The results of the survey show that a majority of institutional investors intend to add to hedge fund holdings in their portfolios over the next three years as they strive for better risk-adjusted returns and broader diversification. However, investors also differ greatly on the preferred way to invest in this asset class.

"Given the uncertainty of the world's financial markets, it's no surprise that institutional investors are looking to hedge fund strategies to maximize their portfolios' risk-adjusted performance," said Gary Enos, executive vice president and head of alternative investment services for State Street. "The findings of our survey also support the trend that we have seen in which new entrants to the asset class choose the fund of funds approach, while those with more experience in this asset class continue to favor direct investing."

State Street provides a complete set of servicing and management solutions for alternative investments including recordkeeping, fund accounting, valuation, risk management and regulatory reporting. In 2002, State Street acquired International Fund Services, a leading provider of fund accounting and administration as well as trade support and middle office services for alternative investment portfolios, and today services more than $100 billion in alternative investment assets. State Street Global Advisors, State Street's investment management arm, also provides institutional investors with an array of hedge fund and fund-of-funds strategies.

According to the State Street survey, one-third of institutional investors responding to the survey have at least 10 percent of their portfolios invested in hedge funds today, while half intend to have 10 percent or more invested in alternative strategies by 2007. At the time, 16 percent said they were not invested in hedge funds, but all plan to have some allocation to the asset class by 2007. The largest increase will come from public and government pension plans, the survey found.

"Hedge fund investing is obviously here to stay," continued Enos. "As institutional investors become increasingly more familiar with hedge funds, it is important that we, as service providers, have the right solutions in place to meet this demand."

More than half of the survey respondents said they prefer investing directly in hedge funds, rather than funds of hedge funds or investable hedge fund indices. Investors who began investing in the asset class over the last year (7 percent of survey participants), said they preferred only funds of hedge funds. Those who have been investing in hedge funds for a year or more said they prefer direct investing with single managers, with a combination of single manager and funds of funds as the second most popular approach, the survey found. For the key survey findings, please contact publicrelations@statestreet.com.

State Street Corporation (NYSE: STT) is the world's leading specialist in providing institutional investors with investment servicing, investment management and investment research and trading. With $9.5 trillion in assets under custody and $1.4 trillion in assets under management as of December 31, 2004, State Street operates in 25 countries and more than 100 markets worldwide. For more information, visit State Street's web site at www.statestreet.com.

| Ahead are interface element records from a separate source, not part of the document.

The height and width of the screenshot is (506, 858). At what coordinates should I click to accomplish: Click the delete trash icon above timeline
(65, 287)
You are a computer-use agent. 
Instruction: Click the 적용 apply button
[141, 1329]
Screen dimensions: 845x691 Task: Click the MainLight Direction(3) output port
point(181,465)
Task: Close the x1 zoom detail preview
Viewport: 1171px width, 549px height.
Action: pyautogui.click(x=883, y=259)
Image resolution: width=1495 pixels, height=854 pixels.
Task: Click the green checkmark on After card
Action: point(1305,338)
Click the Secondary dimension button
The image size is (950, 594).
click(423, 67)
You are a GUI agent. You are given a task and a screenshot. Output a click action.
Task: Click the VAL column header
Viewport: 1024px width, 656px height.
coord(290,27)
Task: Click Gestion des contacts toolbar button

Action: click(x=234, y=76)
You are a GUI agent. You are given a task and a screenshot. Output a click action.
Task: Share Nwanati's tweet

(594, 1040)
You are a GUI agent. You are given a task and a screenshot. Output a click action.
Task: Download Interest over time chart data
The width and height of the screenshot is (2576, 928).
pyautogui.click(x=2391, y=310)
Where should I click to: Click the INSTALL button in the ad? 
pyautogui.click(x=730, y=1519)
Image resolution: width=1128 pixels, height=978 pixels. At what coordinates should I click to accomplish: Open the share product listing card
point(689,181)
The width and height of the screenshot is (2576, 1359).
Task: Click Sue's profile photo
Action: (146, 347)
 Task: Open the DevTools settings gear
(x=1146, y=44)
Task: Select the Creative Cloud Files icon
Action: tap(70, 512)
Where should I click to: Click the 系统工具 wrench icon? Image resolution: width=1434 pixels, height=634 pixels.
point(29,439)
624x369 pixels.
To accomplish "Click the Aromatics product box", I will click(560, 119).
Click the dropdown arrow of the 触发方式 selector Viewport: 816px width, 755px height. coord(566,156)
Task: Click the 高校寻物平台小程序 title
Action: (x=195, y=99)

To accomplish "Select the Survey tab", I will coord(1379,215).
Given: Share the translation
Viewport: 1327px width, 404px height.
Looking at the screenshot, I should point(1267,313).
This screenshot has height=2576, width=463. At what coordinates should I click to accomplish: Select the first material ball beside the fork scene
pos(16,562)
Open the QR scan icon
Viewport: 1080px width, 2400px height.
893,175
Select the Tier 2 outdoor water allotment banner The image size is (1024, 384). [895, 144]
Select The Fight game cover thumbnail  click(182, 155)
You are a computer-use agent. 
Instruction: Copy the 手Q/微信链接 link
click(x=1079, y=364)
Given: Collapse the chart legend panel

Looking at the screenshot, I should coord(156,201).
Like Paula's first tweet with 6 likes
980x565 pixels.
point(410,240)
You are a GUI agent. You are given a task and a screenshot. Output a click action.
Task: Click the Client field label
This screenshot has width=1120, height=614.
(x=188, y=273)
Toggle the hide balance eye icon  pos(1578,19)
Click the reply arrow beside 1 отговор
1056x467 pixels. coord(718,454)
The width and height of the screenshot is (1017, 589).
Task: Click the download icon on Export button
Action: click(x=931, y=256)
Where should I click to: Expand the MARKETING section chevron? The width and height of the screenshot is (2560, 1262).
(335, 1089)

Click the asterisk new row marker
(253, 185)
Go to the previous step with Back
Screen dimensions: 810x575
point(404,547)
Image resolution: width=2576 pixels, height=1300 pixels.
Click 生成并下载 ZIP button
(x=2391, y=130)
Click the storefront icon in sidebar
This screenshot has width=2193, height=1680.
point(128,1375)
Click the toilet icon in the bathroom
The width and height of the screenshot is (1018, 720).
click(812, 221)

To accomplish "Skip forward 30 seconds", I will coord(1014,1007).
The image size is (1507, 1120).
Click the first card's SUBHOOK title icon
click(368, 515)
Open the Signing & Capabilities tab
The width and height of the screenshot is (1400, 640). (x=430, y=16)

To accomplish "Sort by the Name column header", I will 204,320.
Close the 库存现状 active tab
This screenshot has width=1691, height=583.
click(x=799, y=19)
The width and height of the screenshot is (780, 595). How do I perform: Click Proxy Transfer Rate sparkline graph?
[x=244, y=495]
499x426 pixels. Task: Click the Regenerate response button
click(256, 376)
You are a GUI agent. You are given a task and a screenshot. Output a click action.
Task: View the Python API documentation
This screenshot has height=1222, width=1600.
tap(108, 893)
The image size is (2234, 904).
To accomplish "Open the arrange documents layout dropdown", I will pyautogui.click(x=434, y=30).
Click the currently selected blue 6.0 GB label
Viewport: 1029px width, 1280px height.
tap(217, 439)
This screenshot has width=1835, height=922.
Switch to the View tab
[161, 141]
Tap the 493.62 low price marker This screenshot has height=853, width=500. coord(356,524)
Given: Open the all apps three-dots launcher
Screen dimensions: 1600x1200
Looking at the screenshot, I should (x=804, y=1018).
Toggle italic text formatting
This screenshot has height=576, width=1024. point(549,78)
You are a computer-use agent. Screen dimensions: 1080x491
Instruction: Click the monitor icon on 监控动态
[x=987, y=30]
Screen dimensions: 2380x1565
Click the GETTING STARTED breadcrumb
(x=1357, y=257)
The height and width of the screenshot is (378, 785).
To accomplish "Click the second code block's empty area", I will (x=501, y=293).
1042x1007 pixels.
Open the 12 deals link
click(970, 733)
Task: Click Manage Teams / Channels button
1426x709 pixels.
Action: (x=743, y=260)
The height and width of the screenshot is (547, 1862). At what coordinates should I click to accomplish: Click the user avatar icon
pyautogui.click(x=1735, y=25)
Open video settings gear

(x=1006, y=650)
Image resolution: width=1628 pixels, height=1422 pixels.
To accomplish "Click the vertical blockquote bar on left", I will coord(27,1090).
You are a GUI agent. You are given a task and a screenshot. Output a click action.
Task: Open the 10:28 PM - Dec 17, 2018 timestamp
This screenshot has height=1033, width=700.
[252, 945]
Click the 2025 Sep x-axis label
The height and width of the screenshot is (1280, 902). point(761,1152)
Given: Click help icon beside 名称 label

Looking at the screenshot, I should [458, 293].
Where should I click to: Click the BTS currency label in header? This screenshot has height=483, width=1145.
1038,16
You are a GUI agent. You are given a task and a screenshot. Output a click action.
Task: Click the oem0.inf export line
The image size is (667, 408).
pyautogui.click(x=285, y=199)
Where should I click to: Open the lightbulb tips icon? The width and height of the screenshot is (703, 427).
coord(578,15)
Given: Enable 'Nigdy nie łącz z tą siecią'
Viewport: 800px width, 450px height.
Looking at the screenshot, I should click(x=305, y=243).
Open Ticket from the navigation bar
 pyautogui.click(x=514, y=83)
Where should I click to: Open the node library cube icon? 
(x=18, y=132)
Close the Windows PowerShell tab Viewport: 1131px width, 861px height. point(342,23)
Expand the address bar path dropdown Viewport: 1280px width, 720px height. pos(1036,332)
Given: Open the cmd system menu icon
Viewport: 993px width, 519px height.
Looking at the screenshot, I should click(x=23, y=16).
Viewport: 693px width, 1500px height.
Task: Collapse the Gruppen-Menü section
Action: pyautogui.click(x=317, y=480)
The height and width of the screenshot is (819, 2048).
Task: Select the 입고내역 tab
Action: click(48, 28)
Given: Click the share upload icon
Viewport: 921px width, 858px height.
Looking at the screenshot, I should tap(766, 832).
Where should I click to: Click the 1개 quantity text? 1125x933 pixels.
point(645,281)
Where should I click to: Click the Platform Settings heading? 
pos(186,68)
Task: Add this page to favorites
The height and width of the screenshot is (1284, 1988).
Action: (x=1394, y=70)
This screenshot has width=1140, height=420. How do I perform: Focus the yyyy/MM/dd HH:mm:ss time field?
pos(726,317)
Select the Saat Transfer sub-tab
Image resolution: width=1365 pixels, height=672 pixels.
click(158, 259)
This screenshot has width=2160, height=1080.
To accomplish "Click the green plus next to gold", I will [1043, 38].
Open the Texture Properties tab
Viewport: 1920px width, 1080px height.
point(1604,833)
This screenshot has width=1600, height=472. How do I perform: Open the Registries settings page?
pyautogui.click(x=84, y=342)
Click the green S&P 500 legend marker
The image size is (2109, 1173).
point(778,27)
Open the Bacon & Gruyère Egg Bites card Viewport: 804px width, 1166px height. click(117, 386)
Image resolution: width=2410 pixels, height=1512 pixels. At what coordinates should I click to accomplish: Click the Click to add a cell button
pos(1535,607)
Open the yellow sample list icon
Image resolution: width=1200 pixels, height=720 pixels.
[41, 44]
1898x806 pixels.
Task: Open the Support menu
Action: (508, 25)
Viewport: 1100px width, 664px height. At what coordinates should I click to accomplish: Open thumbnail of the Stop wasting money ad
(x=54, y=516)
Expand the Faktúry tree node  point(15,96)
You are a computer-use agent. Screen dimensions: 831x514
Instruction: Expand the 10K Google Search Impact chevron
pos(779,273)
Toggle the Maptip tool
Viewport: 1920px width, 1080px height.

This news release may contain forward-looking statements, as defined by federal securities laws, including statements about the financial outlook and business environment. Any such statements are based on current expectations and involve a number of risks and uncertainties. Important factors, including those mentioned in this news release, that could cause actual results to differ materially are set forth in the company's 2004 annual report and subsequent SEC filings. They include risks and uncertainties relating to the pace at which State Street adds new clients or at which existing clients use additional services, the value of global and regional financial markets, and the dynamics of the markets State Street serves. State Street encourages investors to review its annual report and SEC filings in conjunction with this announcement and prior to making any investment decision. The forward-looking statements contained in this news release speak only as of the date of release, March 16, 2005, and the company does not undertake to revise those forward-looking statements to reflect events after the date of this release.